┌──

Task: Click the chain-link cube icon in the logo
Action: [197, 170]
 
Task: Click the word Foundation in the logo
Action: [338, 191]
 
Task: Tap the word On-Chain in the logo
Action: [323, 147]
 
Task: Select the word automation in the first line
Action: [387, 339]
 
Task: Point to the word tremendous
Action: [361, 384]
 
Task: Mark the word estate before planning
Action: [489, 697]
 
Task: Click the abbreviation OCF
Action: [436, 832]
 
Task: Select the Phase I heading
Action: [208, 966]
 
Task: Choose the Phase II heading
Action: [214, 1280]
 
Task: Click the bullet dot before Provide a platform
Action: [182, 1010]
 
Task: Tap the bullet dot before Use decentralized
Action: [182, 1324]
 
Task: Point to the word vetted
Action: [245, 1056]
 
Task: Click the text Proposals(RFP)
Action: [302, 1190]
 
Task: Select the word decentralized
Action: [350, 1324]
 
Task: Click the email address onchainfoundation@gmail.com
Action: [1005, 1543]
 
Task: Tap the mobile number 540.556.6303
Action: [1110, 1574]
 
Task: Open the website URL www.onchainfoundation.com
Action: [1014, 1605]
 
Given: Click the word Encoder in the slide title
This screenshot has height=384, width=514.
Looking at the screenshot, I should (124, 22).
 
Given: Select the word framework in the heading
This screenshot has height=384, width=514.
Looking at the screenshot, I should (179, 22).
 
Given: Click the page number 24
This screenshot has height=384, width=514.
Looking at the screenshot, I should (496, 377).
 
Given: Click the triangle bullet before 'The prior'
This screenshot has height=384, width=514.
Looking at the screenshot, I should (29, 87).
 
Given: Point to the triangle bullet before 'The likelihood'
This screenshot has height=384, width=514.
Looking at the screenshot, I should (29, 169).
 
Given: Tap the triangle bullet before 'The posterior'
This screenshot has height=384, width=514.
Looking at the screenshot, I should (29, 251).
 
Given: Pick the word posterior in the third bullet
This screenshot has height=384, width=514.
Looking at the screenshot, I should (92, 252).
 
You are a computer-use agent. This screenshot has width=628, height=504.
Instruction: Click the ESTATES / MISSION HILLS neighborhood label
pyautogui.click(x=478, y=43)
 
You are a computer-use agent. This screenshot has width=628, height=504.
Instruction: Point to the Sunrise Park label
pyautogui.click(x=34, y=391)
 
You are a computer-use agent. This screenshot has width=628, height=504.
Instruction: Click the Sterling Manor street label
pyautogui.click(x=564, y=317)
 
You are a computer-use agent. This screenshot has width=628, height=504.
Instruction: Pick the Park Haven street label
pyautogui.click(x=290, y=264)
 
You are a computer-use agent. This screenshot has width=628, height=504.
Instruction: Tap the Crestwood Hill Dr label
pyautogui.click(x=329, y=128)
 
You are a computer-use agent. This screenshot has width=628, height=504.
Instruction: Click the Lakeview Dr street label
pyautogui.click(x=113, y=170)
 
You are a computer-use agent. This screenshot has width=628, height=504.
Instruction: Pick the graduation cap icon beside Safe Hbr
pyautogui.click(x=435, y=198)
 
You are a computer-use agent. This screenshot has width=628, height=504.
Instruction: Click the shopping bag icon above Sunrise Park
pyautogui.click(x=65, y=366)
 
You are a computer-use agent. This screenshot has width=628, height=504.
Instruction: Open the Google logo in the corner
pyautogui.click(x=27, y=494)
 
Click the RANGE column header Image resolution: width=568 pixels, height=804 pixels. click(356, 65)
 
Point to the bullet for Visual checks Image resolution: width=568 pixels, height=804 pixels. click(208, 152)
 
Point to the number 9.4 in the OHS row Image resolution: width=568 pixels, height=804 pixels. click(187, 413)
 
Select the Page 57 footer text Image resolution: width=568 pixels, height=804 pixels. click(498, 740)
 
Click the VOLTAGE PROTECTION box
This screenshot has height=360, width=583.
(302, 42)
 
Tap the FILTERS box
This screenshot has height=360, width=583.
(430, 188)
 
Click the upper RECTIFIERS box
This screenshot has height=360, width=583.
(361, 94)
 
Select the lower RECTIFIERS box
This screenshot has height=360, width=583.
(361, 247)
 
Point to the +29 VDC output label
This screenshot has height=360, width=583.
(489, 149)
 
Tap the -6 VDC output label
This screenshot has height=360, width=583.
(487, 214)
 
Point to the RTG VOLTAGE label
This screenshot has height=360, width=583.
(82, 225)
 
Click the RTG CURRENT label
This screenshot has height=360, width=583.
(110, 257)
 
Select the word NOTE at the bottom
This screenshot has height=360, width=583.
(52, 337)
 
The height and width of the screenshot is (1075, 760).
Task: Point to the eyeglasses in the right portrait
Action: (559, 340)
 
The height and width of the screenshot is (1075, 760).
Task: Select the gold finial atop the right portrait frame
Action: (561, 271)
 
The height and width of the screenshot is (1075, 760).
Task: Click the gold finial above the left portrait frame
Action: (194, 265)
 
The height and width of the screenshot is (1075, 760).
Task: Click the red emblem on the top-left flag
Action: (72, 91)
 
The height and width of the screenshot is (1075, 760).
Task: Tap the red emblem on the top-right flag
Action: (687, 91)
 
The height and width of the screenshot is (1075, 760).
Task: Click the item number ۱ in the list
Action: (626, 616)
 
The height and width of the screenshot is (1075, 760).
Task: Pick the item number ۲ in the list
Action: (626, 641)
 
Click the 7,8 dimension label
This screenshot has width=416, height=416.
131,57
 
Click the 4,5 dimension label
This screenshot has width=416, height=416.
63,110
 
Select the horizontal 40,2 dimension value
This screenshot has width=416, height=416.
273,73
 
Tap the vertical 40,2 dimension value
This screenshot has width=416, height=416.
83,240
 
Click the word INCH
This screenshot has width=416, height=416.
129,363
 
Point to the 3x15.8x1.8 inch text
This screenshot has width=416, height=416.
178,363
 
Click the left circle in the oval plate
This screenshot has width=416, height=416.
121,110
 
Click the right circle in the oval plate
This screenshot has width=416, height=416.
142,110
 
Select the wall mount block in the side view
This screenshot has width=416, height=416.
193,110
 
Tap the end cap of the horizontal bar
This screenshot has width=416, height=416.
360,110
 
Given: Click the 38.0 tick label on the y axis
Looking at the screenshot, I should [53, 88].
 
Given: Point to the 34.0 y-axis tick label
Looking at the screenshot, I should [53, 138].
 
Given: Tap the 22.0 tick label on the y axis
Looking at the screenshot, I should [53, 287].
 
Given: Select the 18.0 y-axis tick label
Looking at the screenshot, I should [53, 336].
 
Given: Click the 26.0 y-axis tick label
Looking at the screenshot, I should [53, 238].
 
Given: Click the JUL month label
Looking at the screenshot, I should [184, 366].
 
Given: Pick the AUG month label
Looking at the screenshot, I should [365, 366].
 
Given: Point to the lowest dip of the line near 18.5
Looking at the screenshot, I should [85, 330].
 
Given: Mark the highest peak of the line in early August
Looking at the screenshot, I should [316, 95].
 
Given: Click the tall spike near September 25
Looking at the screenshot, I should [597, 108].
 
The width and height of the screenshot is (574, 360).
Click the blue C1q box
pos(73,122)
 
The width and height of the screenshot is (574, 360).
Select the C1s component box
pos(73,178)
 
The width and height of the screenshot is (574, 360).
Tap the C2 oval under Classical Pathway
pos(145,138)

└──

▶ **Written exercise**
Please tally the lines in the listing above that contain the string "right" and reply with only that number.

▶ **Result for this exercise**
4